■ Action item
Working through the lines below, return each one that holds "popup".

■ Data records
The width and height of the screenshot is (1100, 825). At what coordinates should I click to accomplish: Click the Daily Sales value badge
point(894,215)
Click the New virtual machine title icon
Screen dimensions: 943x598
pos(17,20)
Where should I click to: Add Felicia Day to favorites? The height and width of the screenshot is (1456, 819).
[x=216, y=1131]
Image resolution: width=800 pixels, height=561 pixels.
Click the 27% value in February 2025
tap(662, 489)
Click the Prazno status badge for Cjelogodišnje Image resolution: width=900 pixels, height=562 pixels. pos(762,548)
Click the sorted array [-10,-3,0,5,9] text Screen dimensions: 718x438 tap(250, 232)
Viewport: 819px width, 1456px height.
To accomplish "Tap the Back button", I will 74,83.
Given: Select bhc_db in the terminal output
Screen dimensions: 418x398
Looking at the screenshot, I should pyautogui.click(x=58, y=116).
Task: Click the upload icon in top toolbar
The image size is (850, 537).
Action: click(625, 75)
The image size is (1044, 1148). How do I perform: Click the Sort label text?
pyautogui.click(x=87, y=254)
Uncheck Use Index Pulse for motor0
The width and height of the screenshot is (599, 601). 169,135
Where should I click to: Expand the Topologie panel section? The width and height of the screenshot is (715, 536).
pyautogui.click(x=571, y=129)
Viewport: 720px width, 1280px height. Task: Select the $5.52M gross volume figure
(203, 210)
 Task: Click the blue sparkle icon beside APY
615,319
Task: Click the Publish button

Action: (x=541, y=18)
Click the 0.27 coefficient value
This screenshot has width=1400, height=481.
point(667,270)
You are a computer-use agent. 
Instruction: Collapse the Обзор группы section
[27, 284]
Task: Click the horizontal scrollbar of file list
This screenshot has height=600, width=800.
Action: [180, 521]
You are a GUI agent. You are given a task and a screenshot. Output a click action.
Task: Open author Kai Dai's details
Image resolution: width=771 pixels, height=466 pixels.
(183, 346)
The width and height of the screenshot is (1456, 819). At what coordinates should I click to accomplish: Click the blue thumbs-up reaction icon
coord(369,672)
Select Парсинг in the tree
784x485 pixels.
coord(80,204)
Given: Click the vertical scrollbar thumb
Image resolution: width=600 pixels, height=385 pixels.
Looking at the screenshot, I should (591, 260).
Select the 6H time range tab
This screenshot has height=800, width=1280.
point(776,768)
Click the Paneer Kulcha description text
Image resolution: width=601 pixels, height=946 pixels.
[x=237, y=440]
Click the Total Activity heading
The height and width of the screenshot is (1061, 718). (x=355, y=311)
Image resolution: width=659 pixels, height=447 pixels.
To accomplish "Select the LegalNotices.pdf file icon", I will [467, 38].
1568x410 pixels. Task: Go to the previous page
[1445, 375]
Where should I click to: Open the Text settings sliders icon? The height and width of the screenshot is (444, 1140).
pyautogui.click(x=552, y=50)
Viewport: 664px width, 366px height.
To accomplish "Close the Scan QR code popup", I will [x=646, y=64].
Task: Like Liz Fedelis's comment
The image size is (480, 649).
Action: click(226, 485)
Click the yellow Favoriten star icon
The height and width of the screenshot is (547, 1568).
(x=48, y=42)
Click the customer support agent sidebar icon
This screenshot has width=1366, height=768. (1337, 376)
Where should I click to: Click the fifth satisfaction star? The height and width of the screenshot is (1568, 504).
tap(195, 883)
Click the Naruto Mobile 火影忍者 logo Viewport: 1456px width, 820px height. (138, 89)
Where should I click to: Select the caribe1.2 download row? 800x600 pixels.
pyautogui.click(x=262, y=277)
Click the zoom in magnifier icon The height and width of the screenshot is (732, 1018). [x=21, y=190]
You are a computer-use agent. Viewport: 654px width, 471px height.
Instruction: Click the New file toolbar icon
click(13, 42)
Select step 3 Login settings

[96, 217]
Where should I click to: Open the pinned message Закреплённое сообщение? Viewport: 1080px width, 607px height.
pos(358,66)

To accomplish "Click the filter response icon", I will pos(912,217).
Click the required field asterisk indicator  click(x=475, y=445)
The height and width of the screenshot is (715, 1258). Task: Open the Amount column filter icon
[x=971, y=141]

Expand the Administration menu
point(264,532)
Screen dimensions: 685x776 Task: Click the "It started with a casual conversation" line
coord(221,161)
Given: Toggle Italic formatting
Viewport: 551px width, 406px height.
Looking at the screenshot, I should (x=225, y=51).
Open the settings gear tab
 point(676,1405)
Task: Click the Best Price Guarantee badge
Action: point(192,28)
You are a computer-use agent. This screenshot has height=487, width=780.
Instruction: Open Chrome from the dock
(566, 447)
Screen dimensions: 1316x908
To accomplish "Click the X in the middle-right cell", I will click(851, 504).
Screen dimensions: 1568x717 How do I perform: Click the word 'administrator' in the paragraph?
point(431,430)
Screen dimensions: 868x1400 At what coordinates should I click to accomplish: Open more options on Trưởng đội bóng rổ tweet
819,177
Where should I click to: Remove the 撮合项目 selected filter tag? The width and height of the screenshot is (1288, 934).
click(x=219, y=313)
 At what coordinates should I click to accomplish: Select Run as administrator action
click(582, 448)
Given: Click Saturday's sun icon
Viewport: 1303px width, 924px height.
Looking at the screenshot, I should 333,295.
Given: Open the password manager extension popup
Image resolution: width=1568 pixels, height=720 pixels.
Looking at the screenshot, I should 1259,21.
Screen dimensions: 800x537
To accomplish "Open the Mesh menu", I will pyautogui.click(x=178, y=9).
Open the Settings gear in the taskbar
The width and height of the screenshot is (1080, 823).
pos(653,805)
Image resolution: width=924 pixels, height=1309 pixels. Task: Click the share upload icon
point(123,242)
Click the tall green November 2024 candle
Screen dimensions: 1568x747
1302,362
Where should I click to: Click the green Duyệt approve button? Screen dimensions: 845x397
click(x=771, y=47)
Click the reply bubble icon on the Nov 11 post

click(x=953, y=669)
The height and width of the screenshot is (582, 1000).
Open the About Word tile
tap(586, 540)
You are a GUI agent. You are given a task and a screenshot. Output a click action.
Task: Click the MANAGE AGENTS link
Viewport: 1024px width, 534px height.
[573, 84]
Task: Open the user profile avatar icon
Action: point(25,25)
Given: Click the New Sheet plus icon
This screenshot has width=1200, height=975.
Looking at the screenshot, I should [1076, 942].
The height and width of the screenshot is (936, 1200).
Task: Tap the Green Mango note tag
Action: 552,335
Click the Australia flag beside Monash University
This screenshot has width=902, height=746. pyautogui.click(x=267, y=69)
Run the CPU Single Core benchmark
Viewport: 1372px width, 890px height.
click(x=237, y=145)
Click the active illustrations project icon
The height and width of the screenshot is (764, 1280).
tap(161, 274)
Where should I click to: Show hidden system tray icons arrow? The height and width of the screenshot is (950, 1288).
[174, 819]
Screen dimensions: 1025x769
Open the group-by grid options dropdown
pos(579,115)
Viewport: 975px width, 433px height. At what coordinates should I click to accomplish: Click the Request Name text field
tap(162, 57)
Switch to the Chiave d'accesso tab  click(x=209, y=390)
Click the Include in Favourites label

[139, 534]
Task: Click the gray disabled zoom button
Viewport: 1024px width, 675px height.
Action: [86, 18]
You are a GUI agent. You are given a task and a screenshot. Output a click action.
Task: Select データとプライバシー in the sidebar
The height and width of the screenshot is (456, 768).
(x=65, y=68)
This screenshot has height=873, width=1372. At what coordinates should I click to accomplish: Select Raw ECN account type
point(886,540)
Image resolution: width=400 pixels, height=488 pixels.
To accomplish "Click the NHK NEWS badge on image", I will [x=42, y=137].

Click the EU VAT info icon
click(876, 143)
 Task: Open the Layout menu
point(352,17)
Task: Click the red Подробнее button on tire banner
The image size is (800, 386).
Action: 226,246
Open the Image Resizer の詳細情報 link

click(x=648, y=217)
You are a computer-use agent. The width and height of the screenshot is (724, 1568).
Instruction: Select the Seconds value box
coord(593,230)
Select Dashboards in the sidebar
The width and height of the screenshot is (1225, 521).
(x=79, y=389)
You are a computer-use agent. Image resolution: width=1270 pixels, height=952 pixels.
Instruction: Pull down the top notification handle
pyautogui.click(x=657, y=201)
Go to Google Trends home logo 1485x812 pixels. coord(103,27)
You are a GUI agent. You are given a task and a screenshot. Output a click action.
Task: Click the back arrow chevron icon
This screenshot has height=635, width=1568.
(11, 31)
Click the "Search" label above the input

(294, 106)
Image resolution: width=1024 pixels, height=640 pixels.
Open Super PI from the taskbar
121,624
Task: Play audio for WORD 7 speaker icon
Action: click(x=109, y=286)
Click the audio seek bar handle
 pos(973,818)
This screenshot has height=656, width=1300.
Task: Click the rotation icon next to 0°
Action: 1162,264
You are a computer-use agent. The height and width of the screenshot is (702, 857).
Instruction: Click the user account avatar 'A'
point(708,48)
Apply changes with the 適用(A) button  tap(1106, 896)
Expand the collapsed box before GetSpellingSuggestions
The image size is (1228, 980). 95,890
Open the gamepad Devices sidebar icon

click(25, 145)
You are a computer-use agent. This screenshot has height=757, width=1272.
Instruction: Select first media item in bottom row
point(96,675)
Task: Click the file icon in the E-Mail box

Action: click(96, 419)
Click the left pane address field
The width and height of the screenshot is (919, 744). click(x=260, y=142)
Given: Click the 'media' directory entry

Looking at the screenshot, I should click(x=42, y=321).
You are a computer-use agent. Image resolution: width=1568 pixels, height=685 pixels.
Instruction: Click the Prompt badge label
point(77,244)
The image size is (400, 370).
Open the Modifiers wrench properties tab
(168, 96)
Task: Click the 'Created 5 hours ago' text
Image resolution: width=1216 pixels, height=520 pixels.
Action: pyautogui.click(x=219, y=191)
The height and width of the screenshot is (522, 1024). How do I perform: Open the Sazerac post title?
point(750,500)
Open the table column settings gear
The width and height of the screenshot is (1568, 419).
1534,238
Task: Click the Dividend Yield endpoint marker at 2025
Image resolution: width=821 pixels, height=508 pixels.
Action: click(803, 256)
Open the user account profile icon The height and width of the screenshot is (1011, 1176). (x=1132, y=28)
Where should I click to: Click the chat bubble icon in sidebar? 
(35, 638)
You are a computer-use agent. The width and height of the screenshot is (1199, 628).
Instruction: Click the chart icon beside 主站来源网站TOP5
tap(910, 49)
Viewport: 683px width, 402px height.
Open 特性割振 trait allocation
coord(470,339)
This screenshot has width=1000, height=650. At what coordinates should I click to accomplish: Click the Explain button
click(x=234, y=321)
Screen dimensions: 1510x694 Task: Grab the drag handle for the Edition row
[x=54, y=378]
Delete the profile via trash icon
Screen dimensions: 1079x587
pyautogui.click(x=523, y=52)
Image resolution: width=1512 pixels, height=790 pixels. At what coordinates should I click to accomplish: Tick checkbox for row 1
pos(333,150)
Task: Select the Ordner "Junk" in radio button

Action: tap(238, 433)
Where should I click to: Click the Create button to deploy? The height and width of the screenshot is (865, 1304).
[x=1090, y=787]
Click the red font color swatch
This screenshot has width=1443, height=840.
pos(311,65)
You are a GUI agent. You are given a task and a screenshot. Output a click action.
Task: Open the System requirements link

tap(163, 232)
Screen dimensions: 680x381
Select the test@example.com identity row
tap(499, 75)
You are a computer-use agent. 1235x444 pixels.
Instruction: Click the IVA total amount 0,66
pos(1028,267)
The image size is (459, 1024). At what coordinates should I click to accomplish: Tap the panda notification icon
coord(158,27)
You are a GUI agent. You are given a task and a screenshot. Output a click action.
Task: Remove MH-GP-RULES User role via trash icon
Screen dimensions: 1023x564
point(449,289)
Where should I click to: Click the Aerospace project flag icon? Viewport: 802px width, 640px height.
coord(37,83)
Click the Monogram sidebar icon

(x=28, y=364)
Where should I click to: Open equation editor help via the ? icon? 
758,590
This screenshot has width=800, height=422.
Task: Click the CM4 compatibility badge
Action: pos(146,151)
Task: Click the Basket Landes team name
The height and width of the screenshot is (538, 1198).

■ Result below
To accomplish "Close the Scan QR code popup", I will [x=646, y=64].
Given: Open the password manager extension popup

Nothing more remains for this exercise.